Designing a good system for data validation that automatically checks all submitted data is critical for ensuring high-quality data, maintaining contractor satisfaction, and streamlining quality assurance activities. The good news is that most of this work will be completed by your software vendor. However, you will want to undergo a thorough scoping exercise with your vendor to identify what types of validation checks you want your program software to complete.

For example, a basic validation check ensures that all data is present and in the right format. More advanced validation checks can ensure that data falls within an acceptable range for program compliance purposes or to guide quality assurance. You may be able to automate quality assurance review on health and safety results to ensure all standards are being met. If not met, a user can be warned and intervene on the project.

If done correctly, a good validation system can speed up your process and significantly reduce cost. If done too hastily, it can increase frustration within your contractor base or yield lower-quality data.

Your data validation systems should align with your business objectives. For example, if you are using HPXML for a rebate program, you will want to validate that:

  • All files are in the correct HPXML format
  • Data points required for rebate eligibility screening are collected
  • All rebate eligibility rules are met
  • Health and safety standards have been followed

Your program will probably have specific requirements that you are trying to validate against. As you develop your validation system share the requirements with prospective third-party software vendors. These software vendors will likely include these same requirements in their software validation protocols to warn contractors when a requirement has not been met. This is an important benefit of using a national data standard.

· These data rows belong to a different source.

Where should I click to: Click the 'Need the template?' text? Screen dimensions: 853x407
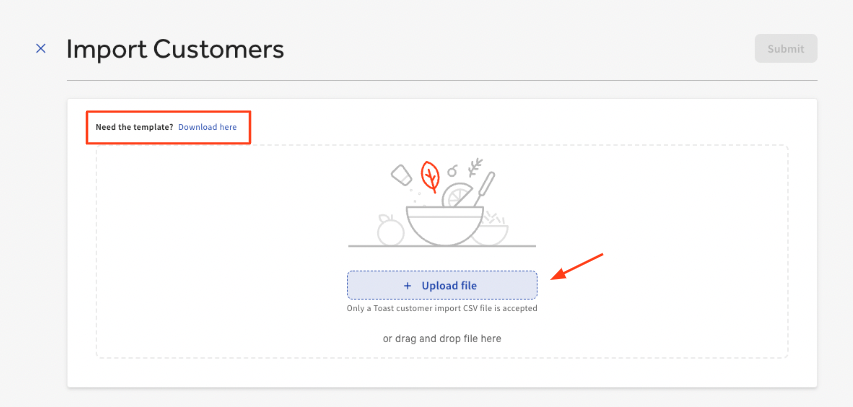click(134, 127)
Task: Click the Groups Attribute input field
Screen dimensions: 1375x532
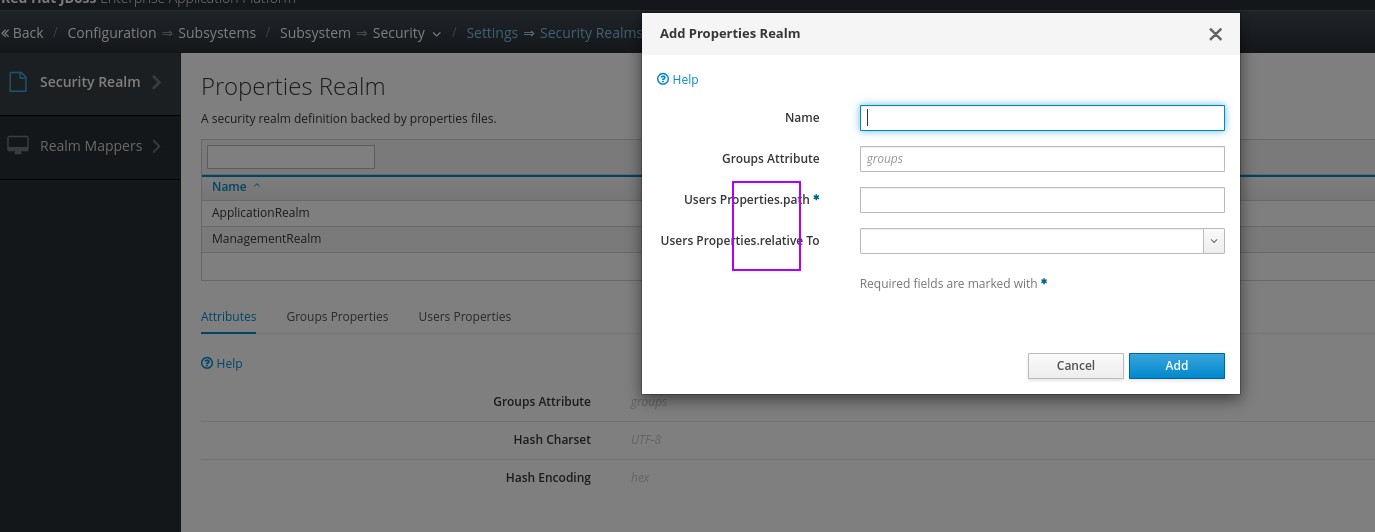Action: point(1042,159)
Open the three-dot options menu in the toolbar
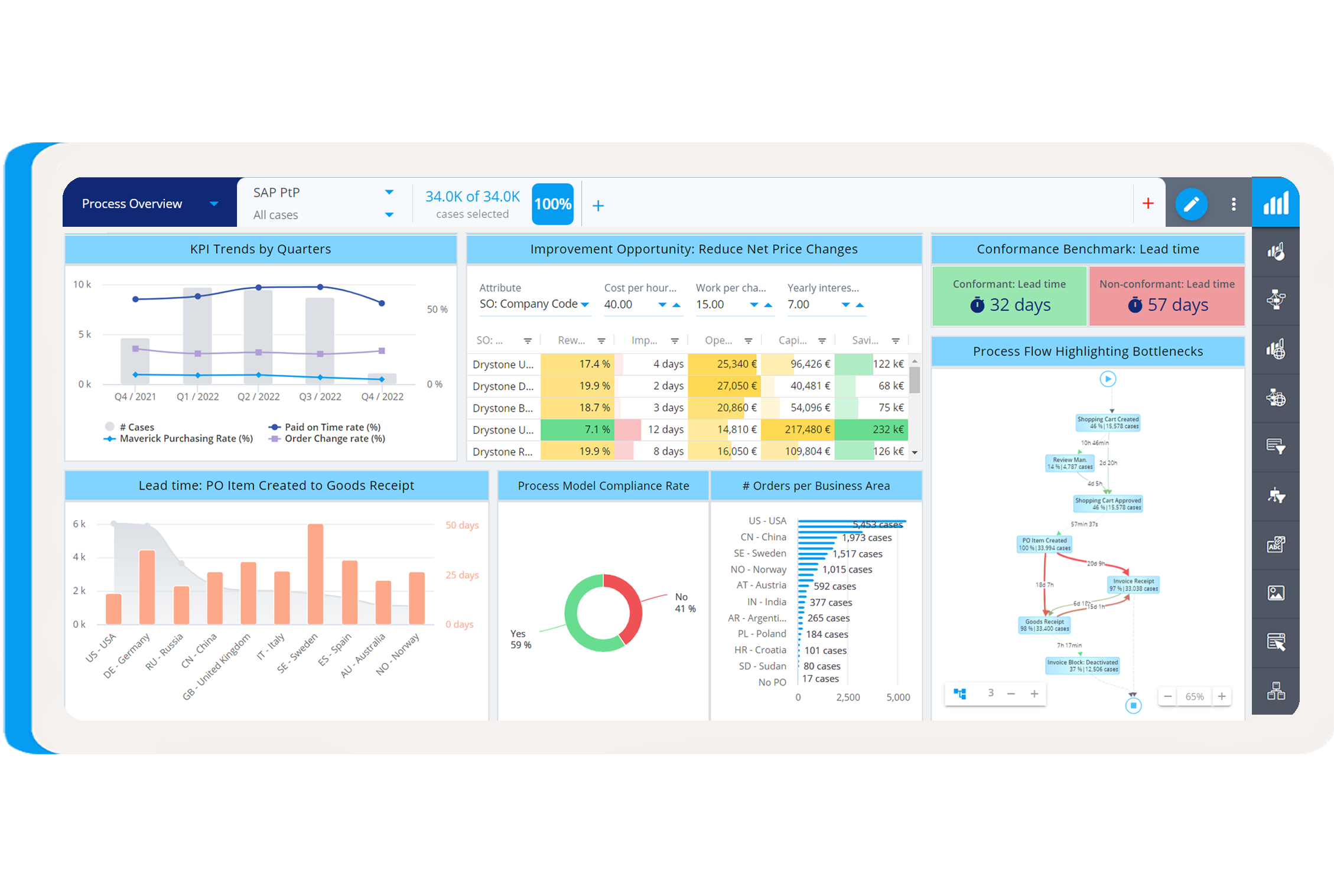1334x896 pixels. [x=1234, y=204]
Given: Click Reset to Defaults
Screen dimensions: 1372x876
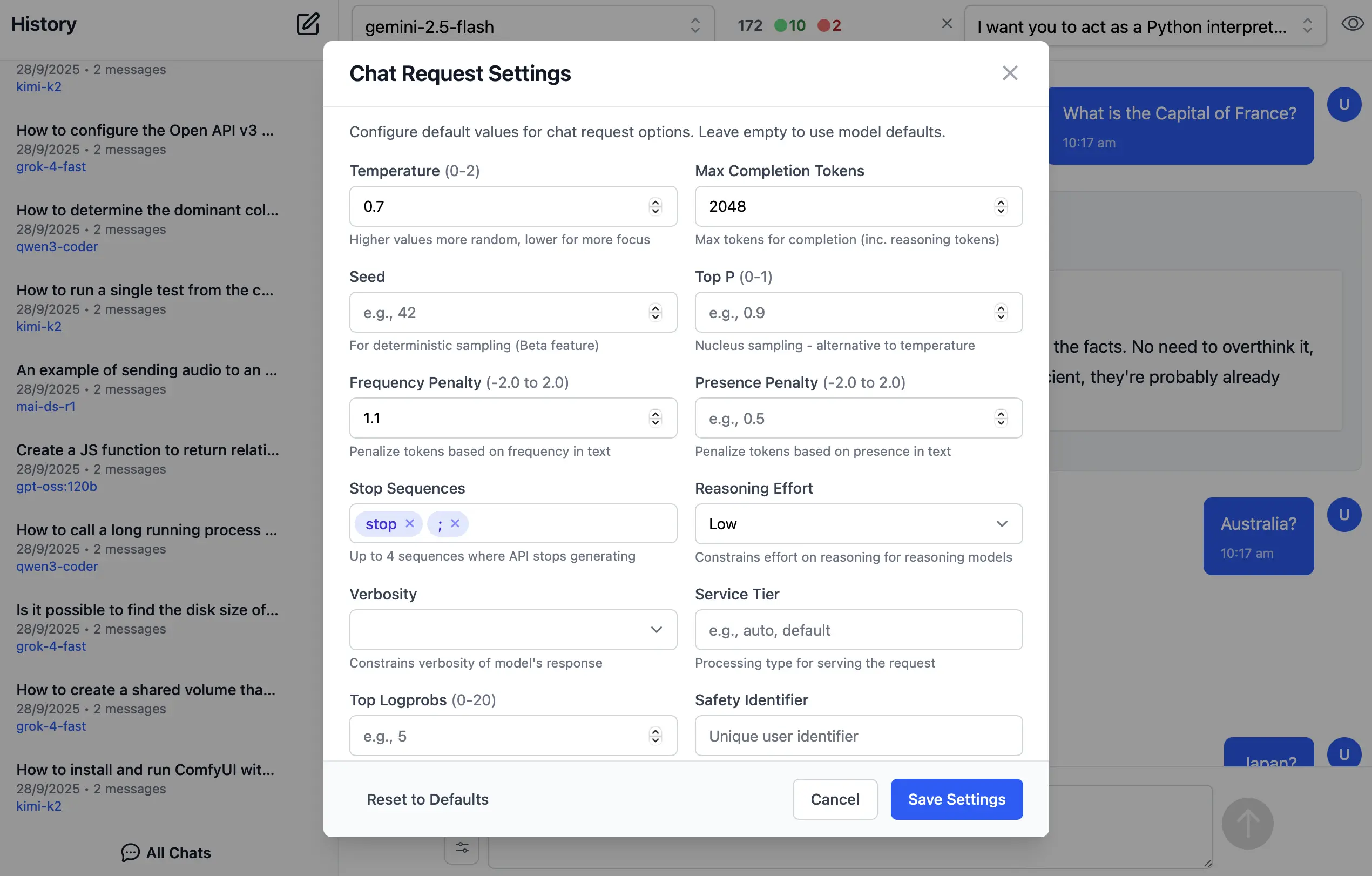Looking at the screenshot, I should 427,799.
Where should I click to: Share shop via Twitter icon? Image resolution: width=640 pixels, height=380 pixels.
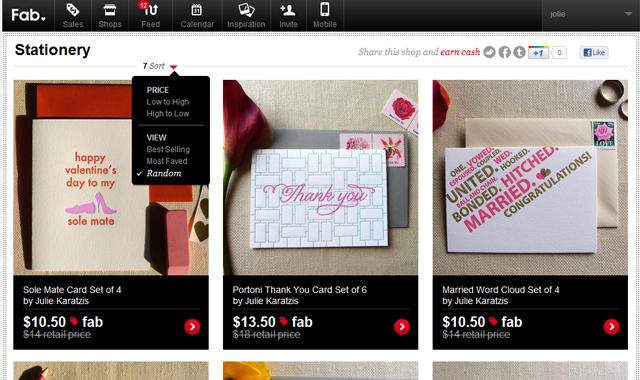[x=489, y=52]
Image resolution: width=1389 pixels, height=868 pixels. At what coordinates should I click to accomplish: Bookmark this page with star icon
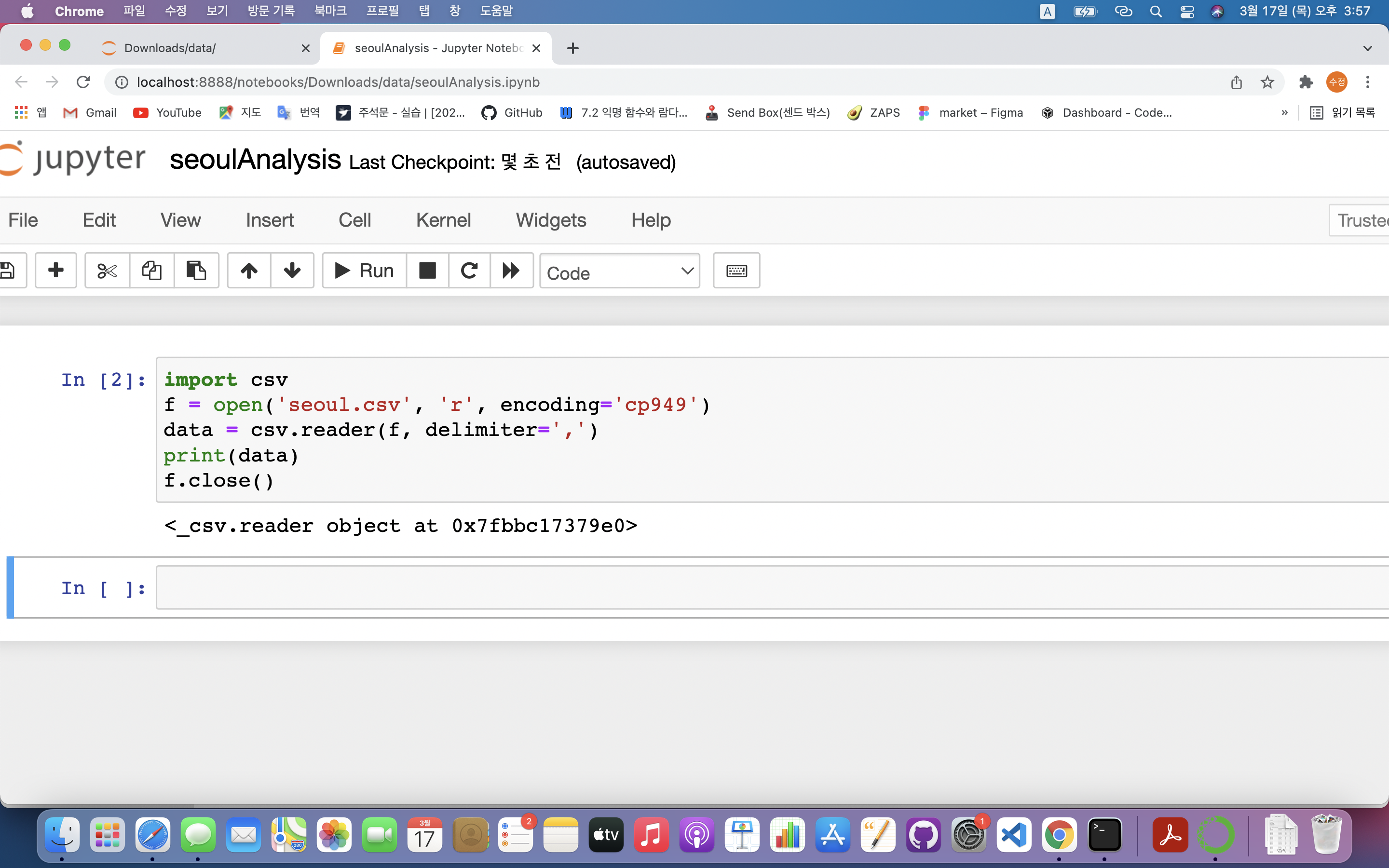[x=1267, y=82]
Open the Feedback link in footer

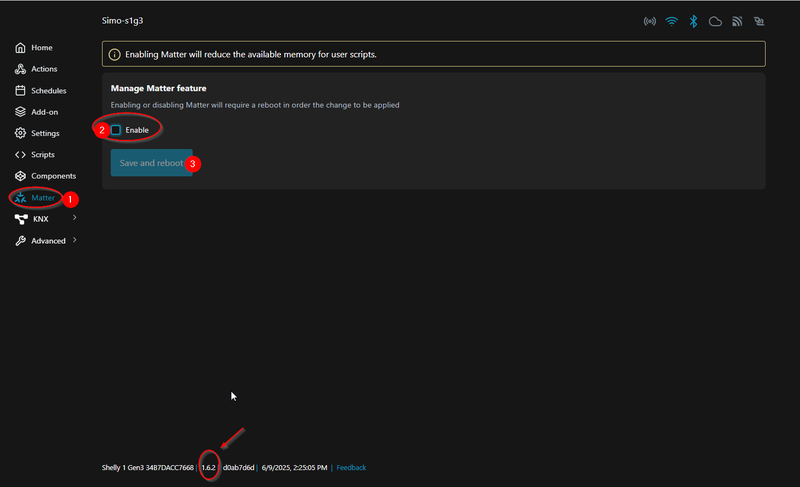click(x=351, y=468)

Once validation rules have been set, it is equally important to ensure that the user’s experience is optimized to minimize frustration and clearly communicate validation errors. If a contractor is not receiving clear validation error messaging and cannot resolve the issue during the upload process, this can lead to a large number of phone calls and a higher technical assistance requirement resulting in greater cost to the program. If the process is not managed properly, you can burn out your users and create contractor dissatisfaction. This, of course, is not an observation exclusive to HPXML, but a best practice in any software implementation in general.

HPXML Toolbox

To assist in validation, the National Renewable Energy Lanoratory (NREL) has created an HPXML Toolbox that includes an HPXML schema validator, dataset validator, data dictionary, a collapsable tree view of HPXML, and a web API that can be incorportated into software workflows. The tool is useful to both software developers to test their implementation against the known datasets. It is also helpful for program administrators to see what data is in an HPXML file and what additional data would be required to meet any of the use cases.

Phasing of Validation

As you prepare your rollout schedule, consider implementing a phased validation system roll out. If you clearly define the scope of each phase and roll it out following a regimented schedule, you can greatly assist the market in adapting to the new system, while giving you the opportunity to improve the data quality and functionality of your system over time. For example, if you are running a whole home program with incentives or rebates, here are some phases to consider:

Phase 1 – File Validation and Minimum Data Requirements

In this phase, you will want to verify that the uploaded HPXML file is in the correct structure and minimum data points required are present and in the correct format. This will allow you to get to market quickly and begin to test your systems. You will still need a person to review the files to ensure that the data provided meets the technical requirements of your rebate program. For example, you will validate that all required insulation data points are present, but review the installed R-value to make sure that it meets your program requirements. You will also want to add a check to ensure that no health and safety problems exist.

Phase 2 – Advanced Data Validation and Automated QA

Over time, you can begin to layer in engineering assumptions that provide automated QA or guided QA. For example, you can add a validation check to see if installed measures are consistent with standard building practices. This way, if you receive a file that claims to have an attic with R-100, a QA advisor is triggered to review the project.

By using this type of validation system, you can significantly reduce your labor requirements for reviewing submitted files because you can focus your labor on probable errors or problem areas. In some cases, you may be able to get to auto-approval on a selected number of projects.


Over time, you can add even more sophisticated systems. If you launch with a very complex validation system, there is a high likelihood that many of the initial project submissions will fail as the market is still adapting to the new program environment. If you take a phased approach, you can ease this tension and coordinate with the market to facilitate high-quality data transactions while reducing admin costs.